[Information supplied]:
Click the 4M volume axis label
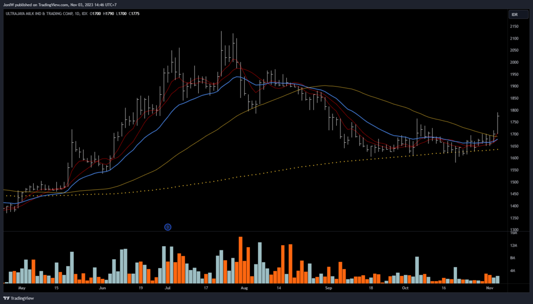pos(513,271)
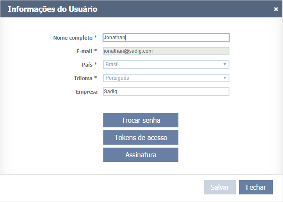Screen dimensions: 283x202
Task: Focus the E-mail field with jonathan@sadig.com
Action: tap(166, 51)
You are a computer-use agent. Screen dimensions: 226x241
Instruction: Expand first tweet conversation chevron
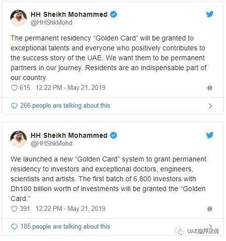pos(210,106)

[Task statement]: Transcribe the entries above verbatim, excluding any image.

[Solved problem]:
Click the 4M volume axis label
pos(513,271)
Screen dimensions: 283x202
Task: Focus the E-mail field with jonathan@sadig.com
Action: tap(166, 51)
You are a computer-use agent. Screen dimensions: 226x241
Instruction: Expand first tweet conversation chevron
pos(210,106)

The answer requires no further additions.